### Text passage
While statistically this isn’t particularly impressive, the boxplot paints a pretty drastic picture.
## [1] 0.03488758
## [1] -0.04945677
Theoretically, Free Sulfur Dioxide and Quality should have a fair correlation, as FSD specifically causes a bad taste in wine. The first plot seems counter- intuitive as the FSD measurement actually increases with quality overall, but a closer look at the dataset information tells me 50 mg/dm^3 is when FSD starts having a negative impact. The horizontal line at 50 demonstrates that the bulk of the data, including the entirety of all boxes on the plot, falls below the ‘bad taste’ threshold.
Taking that into account and excluding values below 50, the plot looks like it makes more sense, with the medians and means steadily decreasing (except the tiny jump from the median of 6 to that of 7) but the correlation is still basically non-existent at -0.049; at least it’s negative now though.
As it stands, the Quality of any given white wine really doesn’t seem to be predictable based on the other values. As Alcohol is the only variable with even a moderate correlation to Quality, I wonder if it can be predicted based on the other values. Density does have the second highest correlation (this one is negative) to Quality, and also is closely related to Sugar and Alcohol, so I’ll be looking at that one as well.
##
## Pearson's product-moment correlation
##
## data: residual.sugar and alcohol
## t = -36.222, df = 4846, p-value < 2.2e-16
## alternative hypothesis: true correlation is not equal to 0
## 95 percent confidence interval:
## -0.4834565 -0.4391437
## sample estimates:
## cor
## -0.461588
## # A tibble: 4 x 3
## alcohol.bucket3 mean.sugar median.sugar
## <fct> <dbl> <dbl>
## 1 (7.9,9.5] 9.98 10.6
## 2 (9.5,10.4] 6.19 6
## 3 (10.4,11.4] 4.42 2.5
## 4 (11.4,14.3] 4.12 2.9
## [1] 0.2130635
Note to grader! One of the things I was supposed to fix is the box plots showing Alcohol against Residual Sugar, as both are continuous values. However the grading notes did say what I need to do is transform the x-axis variable into categorical with bins/buckets, but that’s exactly what this grid is: the box plots with x-axes of Alcohol as cut into bins using 3 different sets of separation points. I added the buckets as the color values in case that’s what the grader meant, but I’m not sure overall.
######
### Data excerpt
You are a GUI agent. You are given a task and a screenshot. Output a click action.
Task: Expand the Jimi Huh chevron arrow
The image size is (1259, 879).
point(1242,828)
######
[Aim of the task]
Extend the white wine quality write-up with a short passage that picks up right after its last sentence.

[Written response]
I’ve got multiple bucket configurations here because I really didn’t know what the best route would even be regarding splitting up Alcohol. The 3rd one, the one using numbers from a statistical summary, seems like it’s the most valid as it’s not based on my likely-misguided estimates of ‘hill’ size or just evenly spaced (which takes parameters into account but totally ignores any aspects of the actual data contained within). I made the buckets in the first place in order to try finding some hidden relationships; the Alcohol histogram somewhat looks like it has four ‘hills’ to it so cutting it up seemed to have at least potential to help.
These are just four more plots based on Alcohol and Residual Sugar. I was transforming data, swapping axes, adding different lines, etc. trying to find a new way to see the relationship and I just didn’t learn anything from it.
## [1] 0.4918294
In all honesty, I included both the charts with and without outliers for two reasons. First reason is because this is a particularly dramatic demonstration of the difference outliers can make visually; second reason is because the Including Outliers plot made me laugh heartily and unexpectedly.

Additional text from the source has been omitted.